### Extrait de page ###

Me penchant sur la thématique de la semaine pour tenter d’en extraire la substantifique moelle, j’ai compris après bien des heures de réflexion que l’association bouffe et littérature ne va pas forcément de soi. La première image à émerger dans mon esprit a été celle des allées des librairies de grande surface, tapissées des visages souriants des chefs de l’heure plutôt que des moues boudeuses de quelconques poètes tourmentés. Que les livres de recettes aient expulsé à coups d’art de vivre et de cocooning branché les pauvres artisans de la plume en dehors de leur milieu naturel est évidemment fort regrettable. Ricardo n’a certes pas la gouaille de Rimbaud, malgré leur ressemblance de noms. Toutefois, ne peut-on trouver meilleur lien entre nourriture spirituelle et nourriture terrestre ?
Si la métaphore du bouillon de poulet spirituel qu’offre toute une série de livres pour âmes égarées est un premier rapprochement possible, celui-ci reste un peu stérile. Le bouillon de poulet est indubitablement réconfortant, mais encore ? Malgré l’aspect surréaliste très travaillé du texte, l’hymne à la beauté des fruits qu’est « Agadou » n’est pas non plus d’une profondeur infinie. Les poètes de tout acabit semblent en général peu inspirés par le spectacle d’une bonne lasagne ou d’une délicieuse brochette de poulet, sans doute trop occupés à dévorer ces plats pour composer une ode vantant leurs mérites – choix judicieux d’ailleurs. Peut-être les poètes, ces chenapans bohèmes, étaient-ils trop pauvres pour se rappeler l’existence de mets autres que le pain rassis, ou trop occupés à noyer leur mal de vivre dans les vapeurs d’opium.

###

### Consigne
Dans l’extrait de page, de quoi sont tapissées les allées des librairies de grande surface ?

### Données à examiner ###

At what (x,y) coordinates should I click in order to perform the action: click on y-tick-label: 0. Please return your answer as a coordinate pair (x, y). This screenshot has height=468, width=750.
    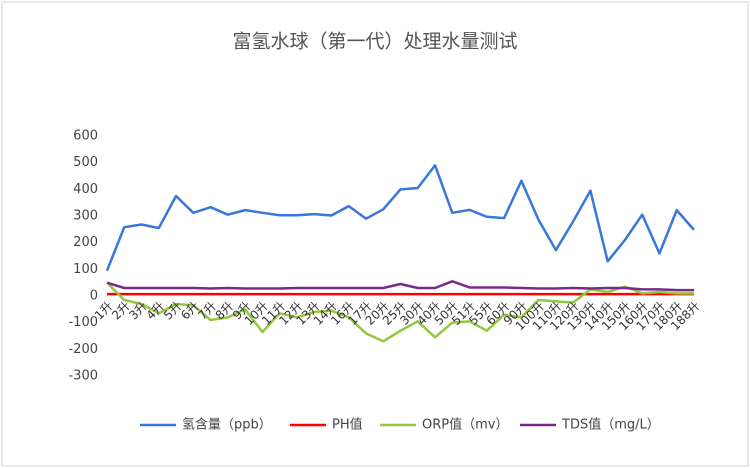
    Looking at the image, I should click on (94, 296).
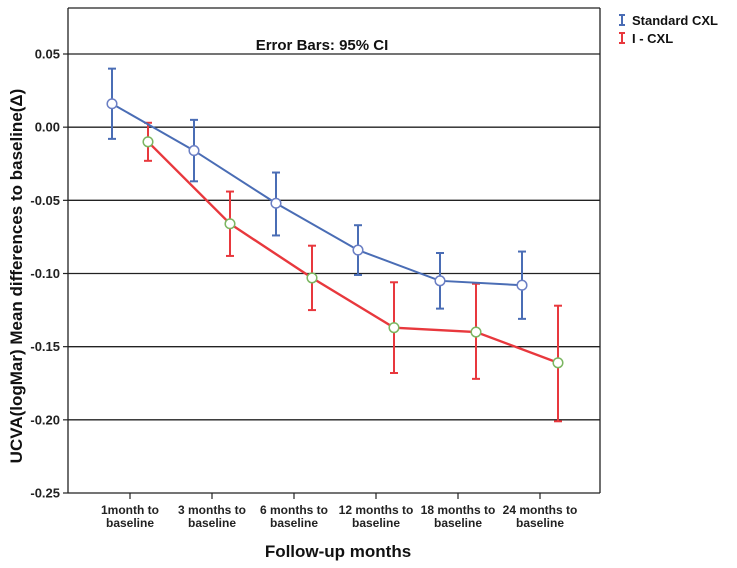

###
### Données à examiner ###

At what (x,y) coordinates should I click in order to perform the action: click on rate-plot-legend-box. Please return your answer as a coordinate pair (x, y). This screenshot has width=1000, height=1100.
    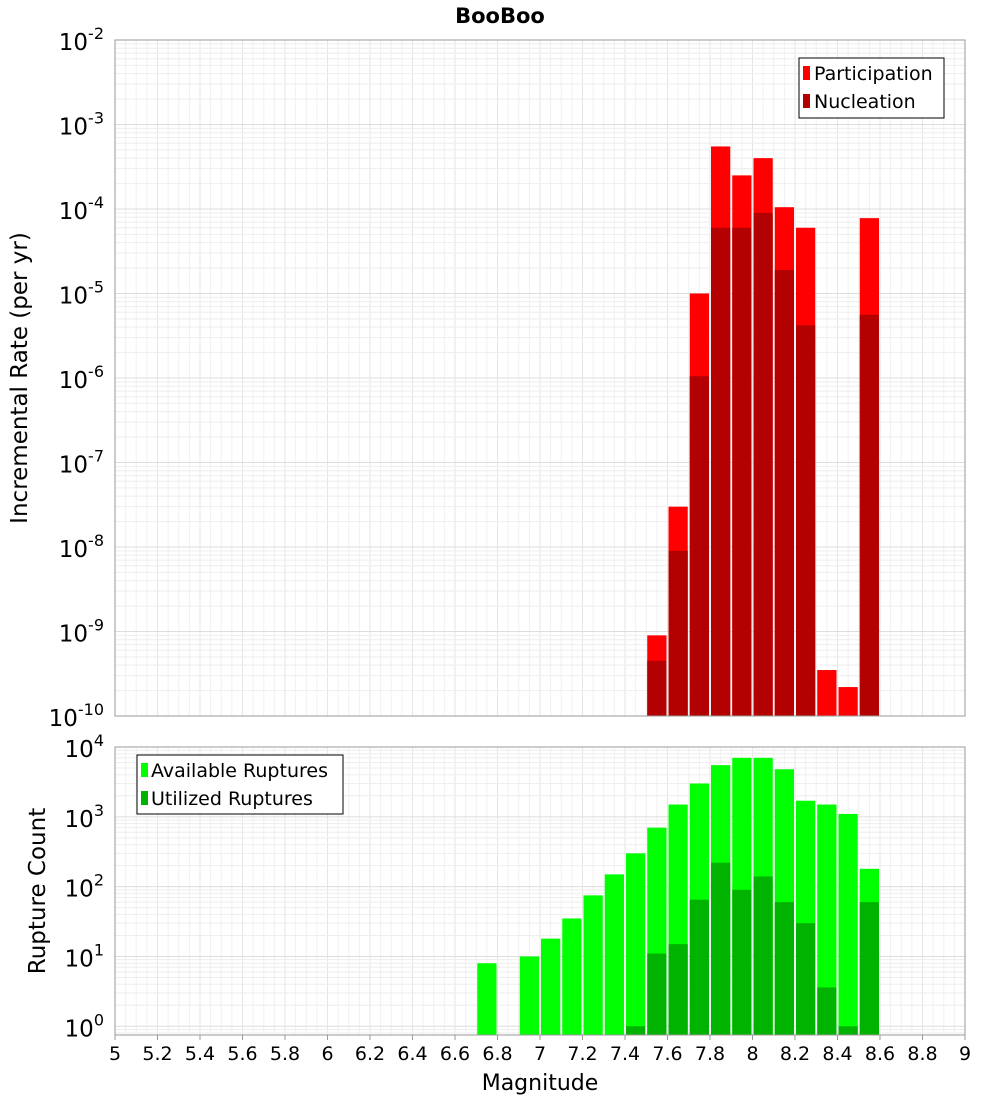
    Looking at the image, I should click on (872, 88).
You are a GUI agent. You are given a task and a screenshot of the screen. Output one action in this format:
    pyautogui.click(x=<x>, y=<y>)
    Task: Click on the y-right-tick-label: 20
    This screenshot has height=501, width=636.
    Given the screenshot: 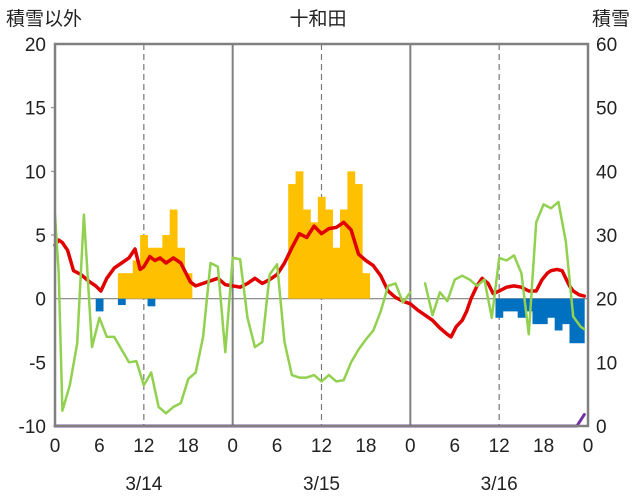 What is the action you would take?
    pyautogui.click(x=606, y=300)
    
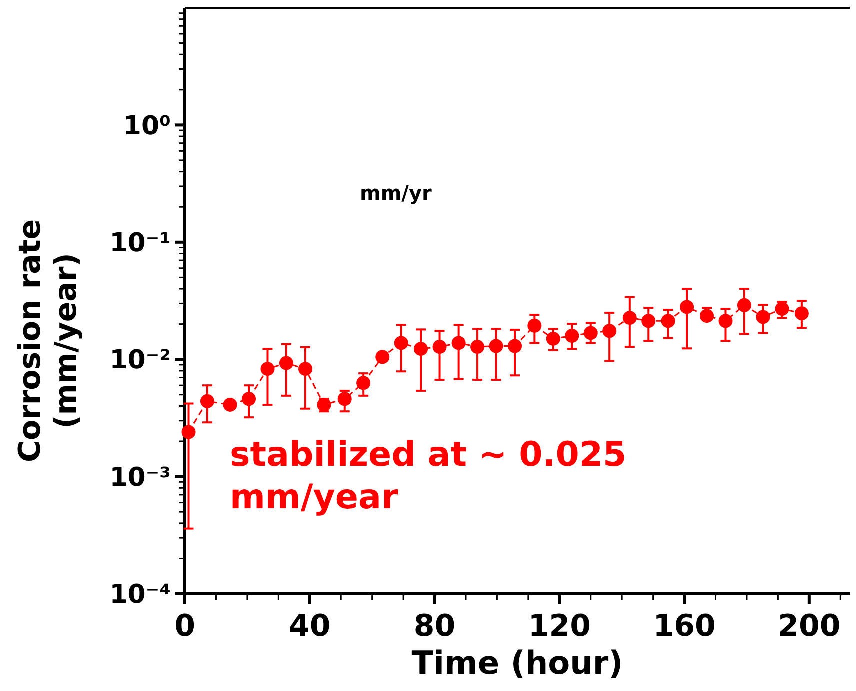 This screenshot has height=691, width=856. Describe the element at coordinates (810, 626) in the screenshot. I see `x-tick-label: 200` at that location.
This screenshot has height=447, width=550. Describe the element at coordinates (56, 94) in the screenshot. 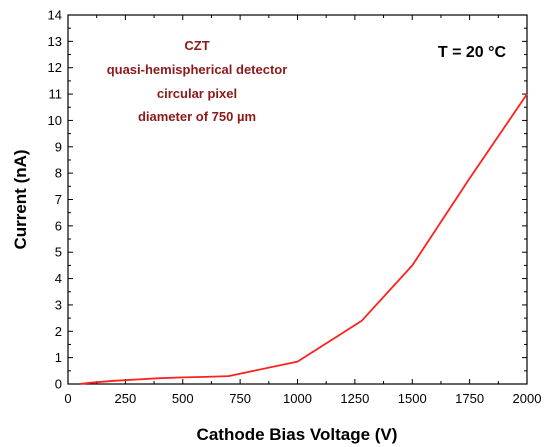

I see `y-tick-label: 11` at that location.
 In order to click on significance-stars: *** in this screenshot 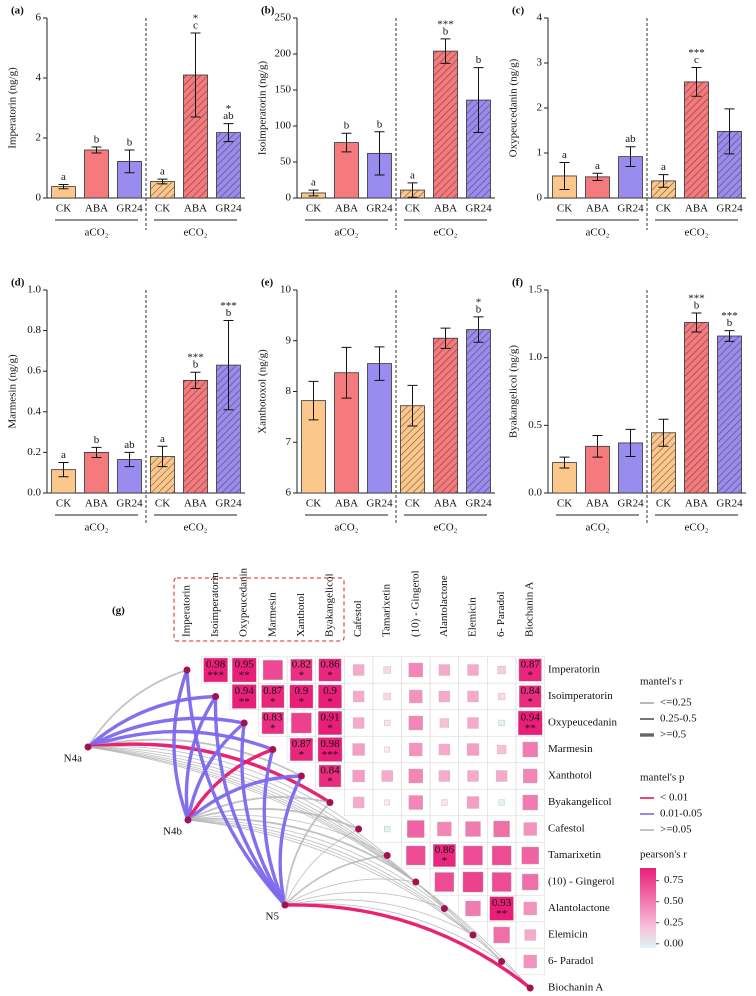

###
### Données à examiner ###

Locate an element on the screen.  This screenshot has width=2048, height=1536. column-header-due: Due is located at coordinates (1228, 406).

###

### Résultat de l’exercice
Elles sont tapissées des visages souriants des chefs de l’heure.